Work to be completed: Once the data has been read, print it back in full, exactly.

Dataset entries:
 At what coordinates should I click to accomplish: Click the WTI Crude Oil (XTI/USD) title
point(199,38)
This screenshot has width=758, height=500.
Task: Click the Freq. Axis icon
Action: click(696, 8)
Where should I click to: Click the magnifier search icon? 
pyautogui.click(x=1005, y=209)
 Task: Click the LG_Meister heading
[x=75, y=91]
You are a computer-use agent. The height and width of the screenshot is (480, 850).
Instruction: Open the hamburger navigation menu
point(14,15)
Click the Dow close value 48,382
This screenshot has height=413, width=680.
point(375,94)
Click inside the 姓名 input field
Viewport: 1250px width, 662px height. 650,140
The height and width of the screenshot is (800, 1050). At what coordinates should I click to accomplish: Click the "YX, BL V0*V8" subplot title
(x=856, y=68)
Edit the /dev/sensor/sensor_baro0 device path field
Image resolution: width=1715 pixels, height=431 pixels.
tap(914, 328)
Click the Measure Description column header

Expected output:
 At what coordinates should I click to accomplish: Click the WTI Crude Oil (XTI/USD) title
point(199,38)
This screenshot has width=758, height=500.
Task: Click the Freq. Axis icon
Action: click(696, 8)
Where should I click to: Click the magnifier search icon? 
pyautogui.click(x=1005, y=209)
 Task: Click the LG_Meister heading
[x=75, y=91]
You are a computer-use agent. The height and width of the screenshot is (480, 850).
Instruction: Open the hamburger navigation menu
point(14,15)
Click the Dow close value 48,382
This screenshot has height=413, width=680.
point(375,94)
Click inside the 姓名 input field
Viewport: 1250px width, 662px height. 650,140
The height and width of the screenshot is (800, 1050). At what coordinates should I click to accomplish: Click the "YX, BL V0*V8" subplot title
(x=856, y=68)
Edit the /dev/sensor/sensor_baro0 device path field
Image resolution: width=1715 pixels, height=431 pixels.
tap(914, 328)
Click the Measure Description column header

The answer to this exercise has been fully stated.